After OpenAI, Nvidia is now also being sued for the alleged use of YouTube videos as training data for its own artificial intelligence. The lawyers of David Millette, a previously unknown YouTuber, are making a new type of allegation that is not based on any copyright infringements.

As the specialist medium Legal Dive reports , Millette's lawyers filed the lawsuit on August 14, 2024, two weeks after the man filed a similar lawsuit against OpenAI. In separate lawsuits, the YouTuber is seeking an injunction and damages. The filings with a Californian court, which have not yet been decided on, are structured as class action suits. Other affected parties can therefore join them.

According to the statement of claim (PDF), the plaintiff's lawyers accuse Nvidia of having enriched itself with prohibited business practices at the expense of the YouTuber. Literally, the methods are said to be "unfair, immoral, unethical, oppressive, unscrupulous or harmful to consumers". This is noteworthy because it represents a new approach in the way creators defend themselves against AI training with their works. So far, other cases have not yet conclusively clarified whether unsolicited training with copyrighted content is legally permissible. According to Legal Dive, none of David Millette's lawsuits raise allegations under US copyright law. Unlike German or European copyright law, this primarily regulates rights of use.

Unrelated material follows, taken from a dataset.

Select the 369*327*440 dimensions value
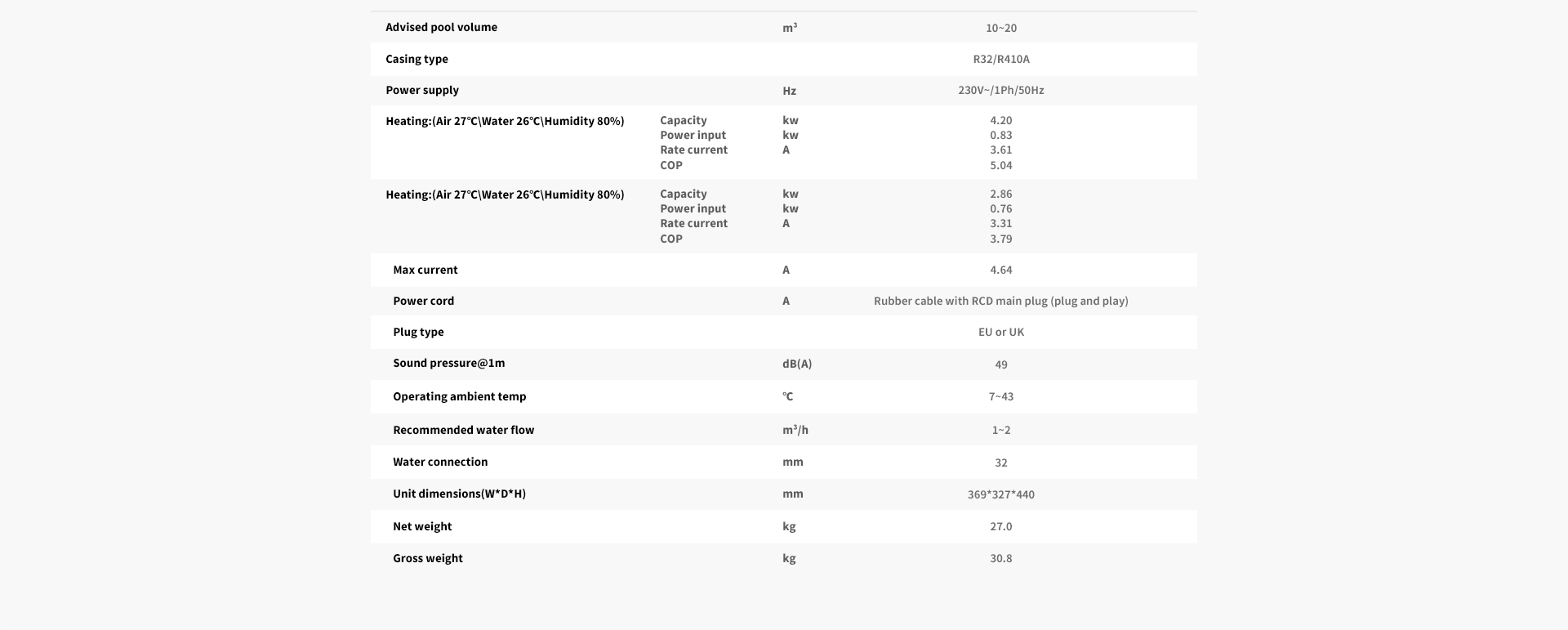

The lawsuits come shortly after the US service "404 Media" uncovered the background to Nvidia's "Cosmos" project because of leaked internal documents and statements from former employees who were trying to remain anonymous. According to this, the company is said to have endeavored to automatically download millions of hours of videos from YouTube to turn them into training material for its own AIs. Among other things, servers from third-party providers are said to have been rented to conceal Nvidia's IP addresses. According to the report, the company argued internally to employees who had legal and ethical concerns about "fair use" of the data, among other things.